悩んでいる時にもハッキリ言ってくれる彼。「今日はどうしたの?」と聞くと、「ボスに叱られた」とか、「財布を電車に落とした」とか、明確に説明してくれる。
しかし、僕はこのような言い方を「正直」と呼びたくないのだ。なぜかというと、ちょっと説明は長くなるが、聞いてくれ。
彼の言葉は、頭の中そのものを口で音に変えたものだ。しかし、僕からすると、人間は考える時、二つの場所で考えると思う。その二つの場所とは、脳とハートだ。
脳は、日常の出来事を処理する役割を果たす。毎日脳の中身は整理され、いつも新しくなっている。それに対して、ハートは人生の絆の塊で、歳をとるにつれ、深くはなるものの、そんなに即座に変えられるようなものではない。
言い換えてみれば、脳は短期記憶みたいな存在で、ハートは長期記憶のような存在であろう。
「ハッキリ言う」ことは、今の気持ちそのままを表現すれば良い。今日はそうだけど、明日は違うかもしれない。その反面、「正直に言う」のは「考えた挙げ句、こういう結論に達した。自分の言葉に自信がある。」ということだ。
そう考えてみると、「ハッキリ言う」だけで、貴女のことを真剣に考えているとは限らないことがわかる。むしろ、ハッキリ言う人の中には、自分以外のことを何も考えていないような人が意外と多い。もちろん、一概には言えないのだが、口を開ける前にちょっとでも遠慮しない人は、当然あまり考えていないことがよくある。(僕もこのような人間だから、このぐらいはわかっている。)

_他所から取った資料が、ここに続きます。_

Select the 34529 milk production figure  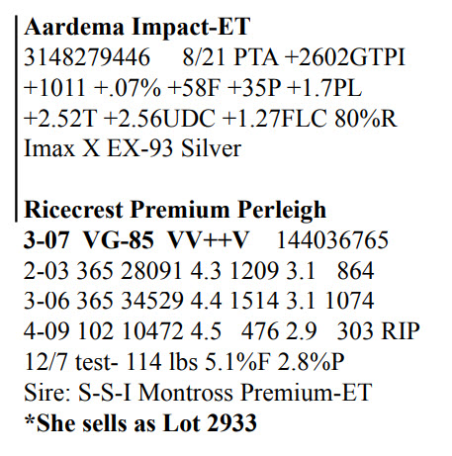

これは別に悪いことではない。でも、「口先だけの奴じゃない?」と言われたら、やっぱり苦労する。本当に何も考えずに喋っていることが多いからだ。アメリカ人の考え方の中に、「怒っている時はそれを心の中にため込もうとするのではなく、それを口にして、つまり、不満を形にして、その不満の塊をどこか自分から遠いところに投げれば良いんだ。そうすることで、スッキリする。そうしないと、どんどんどんどん精神的に窮屈になり、いつか必ず爆発する。」という考え方がある。
だから、多少言葉がきつくても、ハッキリ言った方が良い。その方が、爆発より許せるからだ。
まあ、きっとスッキリする。実は、上記の文をみると僕はちょっと「ハッキリ言う」人のことを軽蔑しているようにみえるかもしれないが、実際にはそんなつもりはない。ただ、言っておきたいのは、繰り返しになるが、その「ハッキリ言う」ことイコール「正直に言う」ことではないということだ。
まあ、正直に言うこととハッキリ言うことは矛盾していない。正直にハッキリ言う時は珍しくない。ただ、ハッキリ言っているからといって、それが真実であるとは限らないことを、決して忘れてはいけない。
③己を知らない限り、正直に言おうとしてもなかなか出来ない
言葉の問題はないとしても、彼が何でも正直に言ってくれるとは限らない。確かにその瞬間思っていることそのままを口にするアメリカ人はたくさんいる。しかし、僕からすると、どうも「正直さ」とはちょっと違うと思う。
なんでもかんでも口にするのは、ただ自分の口をコントロール出来ないからだと思う。もちろん、好きなことは好きと言って良い。だけど、嫌いなことをいつもハッキリ嫌いと言うとなると、そこまで行く必要はない気がする。
日本に留学した時、今でもハッキリ覚えている出来事の一つは、日本人のマナーについての講義だった。先生の話はこうだった。「日本人はレストランに行って、食事が美味しかったら『美味しい』と言い、最後にちゃんと『ご馳走様でした』という。あまり美味しくなくても、『ご馳走様でした』と言うのです。だけど、これを誤魔化しと思わないで下さい。『ご馳走様』というのは、礼儀であり、料理を作ってくれた人への感謝を表す表現です。料理が美味しくなかったら、そのことを言う必要は全くありません。二度とそのレストランに行かなければ良いのです。」
当時大学生だった僕がこの説明を聞いた時、非常に感動した。というのは、恥ずかしいことに、僕はこのように考えたことはなかったため、家族や友達とレストランに行くと、まずい時は周りの人に聞こえないように声を殺して、一緒に食事している仲間と、「あまり美味しくないな」と確認する習慣が身についていたからだ。しかし、この日本語の先生の説明を聞いて、「なるほど」と納得しながら、「自分の前のマナーは悪かったな」と反省した。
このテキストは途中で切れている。